Search


  • WWW
    Wind River Blog Network

Recent Comments

Disclaimer

October 30, 2006

Four Commercials

By Dinker Charak

Four commercials running across India caught my attention.

The first one is a TV commercial which shows a couple of tennis players playing over the rooftops and jumping off the building during play. It ends with a person inside one of the buildings managing to catch an excellent return with a digital camera. A voice-over describes the wonderful features of the camera.

The second one is also a TV commercial and has couple of people listening to music as they go about their day. A voice-over talks about the ease with which their music is now accessible on the go.

The third one is a print advertisement. It talks about the capabilities of a flashlight, such as its battery life and brightness.

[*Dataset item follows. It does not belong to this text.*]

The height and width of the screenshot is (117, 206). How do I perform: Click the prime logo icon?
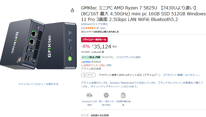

The fourth one I have seen on large billboards. It has two international fashion icons holding up a gold plated fashion accessory as the must-have bling.

The interesting thing is that none of these commercials are for cameras, portable music players, flashlights or fashion accessories. They are all commercials for mobile phones.

I often buy mobile phones for my parents, uncles, aunts and all the non-tech savvy people I know. I tried to recall when was the last time someone asked me to buy a phone that does not drop calls and has good sound. Probably, they mentioned these needs only after all-important requirements have been mentioned.

What they want is to buy a phone that can take videos, that can play Bhajans as ring tones, that has good looks, and is easy to use.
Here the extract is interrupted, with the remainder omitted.